Mit Hilfe von KI-Technologie können Unternehmen in Echtzeit erkennen, welche Lkws an den Grenzen feststecken, und so schnell und gezielt reagieren. Dies kann auch durch prädiktive Analytik ergänzt werden, um eine effektivere Planung zu gewährleisten. Dies könnte die Staus an den europäischen Grenzen im Jahr 2021 deutlich verringern und sicherstellen, dass Verlader und Spediteure in der Lage sind, wichtige Ressourcen und Produkte dorthin zu bringen, wo sie benötigt werden. Mit der richtigen Technologie und Infrastruktur werden Unternehmen besser in der Lage sein, den Brexit-Sturm in den kommenden Monaten und darüber hinaus zu überstehen.“

Das Vereinigte Königreich verlässt die EU.
Der Brexit kann zu enormen Störungen in der Supply Chain und der Logistik-Industrie in ganz Europa führen. Testläufe an der Grenze in Kent im November haben bereits zu 8km langen Staus geführt.
Schon im März konnten wir im Rahmen der COVID-19 Pandemie die Auswirkungen von geschlossenen Grenzen und verschärften Grenzkontrollen miterleben.
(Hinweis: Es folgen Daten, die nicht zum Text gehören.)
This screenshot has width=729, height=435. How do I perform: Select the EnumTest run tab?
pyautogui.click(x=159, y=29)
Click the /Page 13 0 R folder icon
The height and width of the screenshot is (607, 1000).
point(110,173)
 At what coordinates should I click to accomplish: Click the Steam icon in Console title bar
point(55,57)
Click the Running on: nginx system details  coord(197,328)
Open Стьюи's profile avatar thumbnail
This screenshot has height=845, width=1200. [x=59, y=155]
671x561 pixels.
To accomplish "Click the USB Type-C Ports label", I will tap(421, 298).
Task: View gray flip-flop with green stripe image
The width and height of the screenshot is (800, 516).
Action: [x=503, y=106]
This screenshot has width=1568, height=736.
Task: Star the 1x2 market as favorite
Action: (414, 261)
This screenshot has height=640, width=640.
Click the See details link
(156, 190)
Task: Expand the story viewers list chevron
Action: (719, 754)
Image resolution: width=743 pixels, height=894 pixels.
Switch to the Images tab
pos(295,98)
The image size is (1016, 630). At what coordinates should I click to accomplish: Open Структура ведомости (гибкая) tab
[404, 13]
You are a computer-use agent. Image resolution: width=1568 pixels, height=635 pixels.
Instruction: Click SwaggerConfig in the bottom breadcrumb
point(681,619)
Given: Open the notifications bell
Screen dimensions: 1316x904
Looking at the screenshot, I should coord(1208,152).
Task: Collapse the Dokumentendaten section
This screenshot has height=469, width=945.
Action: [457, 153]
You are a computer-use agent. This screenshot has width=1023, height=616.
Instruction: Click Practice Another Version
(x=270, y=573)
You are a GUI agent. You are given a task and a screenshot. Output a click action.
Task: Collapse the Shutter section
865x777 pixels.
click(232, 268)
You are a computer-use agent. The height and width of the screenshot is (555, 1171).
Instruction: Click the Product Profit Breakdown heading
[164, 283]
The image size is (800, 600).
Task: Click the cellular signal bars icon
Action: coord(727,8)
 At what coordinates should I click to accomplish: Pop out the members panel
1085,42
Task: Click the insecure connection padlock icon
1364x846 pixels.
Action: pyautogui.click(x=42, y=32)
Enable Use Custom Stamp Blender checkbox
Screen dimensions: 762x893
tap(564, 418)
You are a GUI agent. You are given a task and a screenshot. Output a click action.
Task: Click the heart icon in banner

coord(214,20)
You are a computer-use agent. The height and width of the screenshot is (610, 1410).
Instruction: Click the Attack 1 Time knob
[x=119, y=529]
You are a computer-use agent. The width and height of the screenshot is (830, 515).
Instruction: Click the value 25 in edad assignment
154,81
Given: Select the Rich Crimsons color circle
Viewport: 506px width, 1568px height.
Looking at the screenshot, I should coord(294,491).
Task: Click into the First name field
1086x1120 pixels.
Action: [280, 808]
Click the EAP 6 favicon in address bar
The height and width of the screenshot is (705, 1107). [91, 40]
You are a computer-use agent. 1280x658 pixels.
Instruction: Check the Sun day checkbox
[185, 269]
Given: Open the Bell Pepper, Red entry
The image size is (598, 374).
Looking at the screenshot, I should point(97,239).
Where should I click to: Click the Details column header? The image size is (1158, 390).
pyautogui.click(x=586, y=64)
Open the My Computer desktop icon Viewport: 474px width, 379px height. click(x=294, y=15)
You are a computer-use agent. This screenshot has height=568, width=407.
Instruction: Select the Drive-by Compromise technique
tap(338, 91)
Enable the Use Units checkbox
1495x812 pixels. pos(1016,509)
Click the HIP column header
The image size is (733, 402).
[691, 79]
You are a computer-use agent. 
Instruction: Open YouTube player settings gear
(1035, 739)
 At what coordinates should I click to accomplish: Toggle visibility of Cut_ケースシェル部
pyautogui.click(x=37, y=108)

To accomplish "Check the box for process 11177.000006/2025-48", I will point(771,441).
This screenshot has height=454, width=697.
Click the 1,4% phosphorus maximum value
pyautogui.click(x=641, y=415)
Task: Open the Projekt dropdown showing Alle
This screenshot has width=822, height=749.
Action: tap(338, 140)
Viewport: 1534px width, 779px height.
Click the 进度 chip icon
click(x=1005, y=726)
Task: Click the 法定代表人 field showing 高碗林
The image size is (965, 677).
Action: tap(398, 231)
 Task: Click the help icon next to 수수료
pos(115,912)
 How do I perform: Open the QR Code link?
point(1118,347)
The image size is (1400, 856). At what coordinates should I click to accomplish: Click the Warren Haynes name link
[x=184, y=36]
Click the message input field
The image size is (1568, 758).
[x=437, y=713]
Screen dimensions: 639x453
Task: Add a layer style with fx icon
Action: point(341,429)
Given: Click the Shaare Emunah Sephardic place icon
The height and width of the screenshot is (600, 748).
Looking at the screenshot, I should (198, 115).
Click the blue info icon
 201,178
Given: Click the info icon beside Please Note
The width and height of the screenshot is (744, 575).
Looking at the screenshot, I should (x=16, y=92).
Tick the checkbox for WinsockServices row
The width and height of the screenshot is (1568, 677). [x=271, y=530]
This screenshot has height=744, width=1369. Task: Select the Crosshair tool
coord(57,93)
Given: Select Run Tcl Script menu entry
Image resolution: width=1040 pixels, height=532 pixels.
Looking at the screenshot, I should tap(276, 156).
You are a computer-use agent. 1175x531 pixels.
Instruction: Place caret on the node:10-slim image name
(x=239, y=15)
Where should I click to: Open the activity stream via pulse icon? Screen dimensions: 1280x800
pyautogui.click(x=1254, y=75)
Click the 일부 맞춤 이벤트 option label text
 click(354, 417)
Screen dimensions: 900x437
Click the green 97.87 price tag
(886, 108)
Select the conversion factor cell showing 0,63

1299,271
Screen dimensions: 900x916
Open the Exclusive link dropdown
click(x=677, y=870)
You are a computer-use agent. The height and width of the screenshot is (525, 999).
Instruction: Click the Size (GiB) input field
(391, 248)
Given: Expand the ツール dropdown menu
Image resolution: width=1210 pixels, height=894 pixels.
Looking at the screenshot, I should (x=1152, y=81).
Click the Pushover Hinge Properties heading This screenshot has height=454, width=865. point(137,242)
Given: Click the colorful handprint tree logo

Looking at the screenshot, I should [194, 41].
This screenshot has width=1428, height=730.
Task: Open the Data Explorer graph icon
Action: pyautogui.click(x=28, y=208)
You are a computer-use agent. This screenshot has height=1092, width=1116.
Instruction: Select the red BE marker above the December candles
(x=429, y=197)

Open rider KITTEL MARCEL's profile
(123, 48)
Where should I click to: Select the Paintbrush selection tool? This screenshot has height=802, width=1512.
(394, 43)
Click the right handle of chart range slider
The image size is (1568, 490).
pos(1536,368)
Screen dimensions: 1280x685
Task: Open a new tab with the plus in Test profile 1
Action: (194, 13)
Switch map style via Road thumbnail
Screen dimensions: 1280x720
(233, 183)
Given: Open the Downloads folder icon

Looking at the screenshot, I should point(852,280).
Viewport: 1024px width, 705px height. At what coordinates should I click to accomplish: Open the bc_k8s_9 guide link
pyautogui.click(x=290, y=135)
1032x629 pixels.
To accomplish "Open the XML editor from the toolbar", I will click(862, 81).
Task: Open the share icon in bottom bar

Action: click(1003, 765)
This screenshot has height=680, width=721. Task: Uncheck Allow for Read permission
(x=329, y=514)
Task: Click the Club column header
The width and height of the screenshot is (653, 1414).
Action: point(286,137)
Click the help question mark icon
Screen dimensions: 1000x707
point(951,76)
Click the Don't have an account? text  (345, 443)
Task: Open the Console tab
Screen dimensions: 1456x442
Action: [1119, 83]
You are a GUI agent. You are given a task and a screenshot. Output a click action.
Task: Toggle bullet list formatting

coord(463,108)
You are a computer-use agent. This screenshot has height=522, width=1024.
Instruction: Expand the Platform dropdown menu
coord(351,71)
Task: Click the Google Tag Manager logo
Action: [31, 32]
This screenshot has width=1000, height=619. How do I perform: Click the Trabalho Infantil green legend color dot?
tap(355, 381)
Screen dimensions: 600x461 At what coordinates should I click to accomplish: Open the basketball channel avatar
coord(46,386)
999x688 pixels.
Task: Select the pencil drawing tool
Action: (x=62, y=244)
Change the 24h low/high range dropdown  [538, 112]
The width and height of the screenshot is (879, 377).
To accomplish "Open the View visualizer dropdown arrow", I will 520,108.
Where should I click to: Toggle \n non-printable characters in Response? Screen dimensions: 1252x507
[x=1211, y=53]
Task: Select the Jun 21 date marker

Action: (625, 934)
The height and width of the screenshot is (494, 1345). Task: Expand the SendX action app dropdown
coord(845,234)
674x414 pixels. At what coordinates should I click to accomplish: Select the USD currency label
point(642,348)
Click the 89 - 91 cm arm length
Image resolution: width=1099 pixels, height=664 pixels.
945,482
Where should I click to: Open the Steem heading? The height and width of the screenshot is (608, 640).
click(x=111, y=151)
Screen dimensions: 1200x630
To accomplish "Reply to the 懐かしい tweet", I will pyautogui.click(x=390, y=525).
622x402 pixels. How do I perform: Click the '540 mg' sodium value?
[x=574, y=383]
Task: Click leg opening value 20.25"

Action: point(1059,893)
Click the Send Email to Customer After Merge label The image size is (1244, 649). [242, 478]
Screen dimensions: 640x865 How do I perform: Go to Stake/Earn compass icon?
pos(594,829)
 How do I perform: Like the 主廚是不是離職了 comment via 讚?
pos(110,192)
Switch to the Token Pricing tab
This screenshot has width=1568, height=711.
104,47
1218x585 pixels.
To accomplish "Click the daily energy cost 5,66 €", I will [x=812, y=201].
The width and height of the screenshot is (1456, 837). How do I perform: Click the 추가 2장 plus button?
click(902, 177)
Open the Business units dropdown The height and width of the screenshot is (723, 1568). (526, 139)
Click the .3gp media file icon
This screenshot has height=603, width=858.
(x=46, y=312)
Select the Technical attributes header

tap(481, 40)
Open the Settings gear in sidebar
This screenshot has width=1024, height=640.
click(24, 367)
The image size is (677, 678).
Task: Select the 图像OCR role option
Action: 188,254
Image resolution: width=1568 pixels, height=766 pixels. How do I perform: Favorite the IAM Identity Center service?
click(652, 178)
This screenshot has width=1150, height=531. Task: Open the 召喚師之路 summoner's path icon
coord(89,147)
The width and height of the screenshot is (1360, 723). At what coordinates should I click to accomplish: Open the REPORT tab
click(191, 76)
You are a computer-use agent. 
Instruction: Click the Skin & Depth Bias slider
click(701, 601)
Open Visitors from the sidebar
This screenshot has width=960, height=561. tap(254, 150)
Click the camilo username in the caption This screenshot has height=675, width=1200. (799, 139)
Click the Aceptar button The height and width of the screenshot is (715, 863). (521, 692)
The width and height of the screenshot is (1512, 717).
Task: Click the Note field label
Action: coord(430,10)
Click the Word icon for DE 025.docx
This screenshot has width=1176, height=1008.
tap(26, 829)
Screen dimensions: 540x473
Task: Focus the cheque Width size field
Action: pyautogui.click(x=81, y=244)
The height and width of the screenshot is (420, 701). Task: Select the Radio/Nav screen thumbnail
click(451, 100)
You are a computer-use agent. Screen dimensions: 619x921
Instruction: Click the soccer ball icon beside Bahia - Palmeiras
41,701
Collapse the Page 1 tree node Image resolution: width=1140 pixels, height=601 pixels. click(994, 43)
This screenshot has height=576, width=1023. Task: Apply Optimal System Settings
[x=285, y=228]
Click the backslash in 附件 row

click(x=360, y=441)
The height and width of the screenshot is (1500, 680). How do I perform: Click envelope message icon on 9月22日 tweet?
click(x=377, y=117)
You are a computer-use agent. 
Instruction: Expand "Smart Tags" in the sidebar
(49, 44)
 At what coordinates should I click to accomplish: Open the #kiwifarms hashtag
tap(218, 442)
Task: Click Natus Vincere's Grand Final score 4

Als Reaktion auf die steigende Nachfrage von Unternehmen und Regierungsbehörden hat das Wiener Unternehmen Sixfold, Europas führende Plattform für Realtime Visibility, die kostenlose interaktive Karte aktualisiert und erweitert, die im Frühjahr erstmals vorgestellt wurde.

Die Karte liefert Echtzeit-Informationen über die Wartezeiten an den Grenzen, um Logistikunternehmen dabei zu helfen, das Chaos zu bewältigen. Sie wird unter anderem von der Europäischen Kommission und Zalando SE verwendet, um Grenzverzögerungen in Europa zu überwachen.

In den kommenden Tagen wird die Karte zudem die durchschnittlichen Frachtverbindungszeiten für die wichtigsten Häfen in Großbritannien und auf dem europäischen Festland anzuzeigen.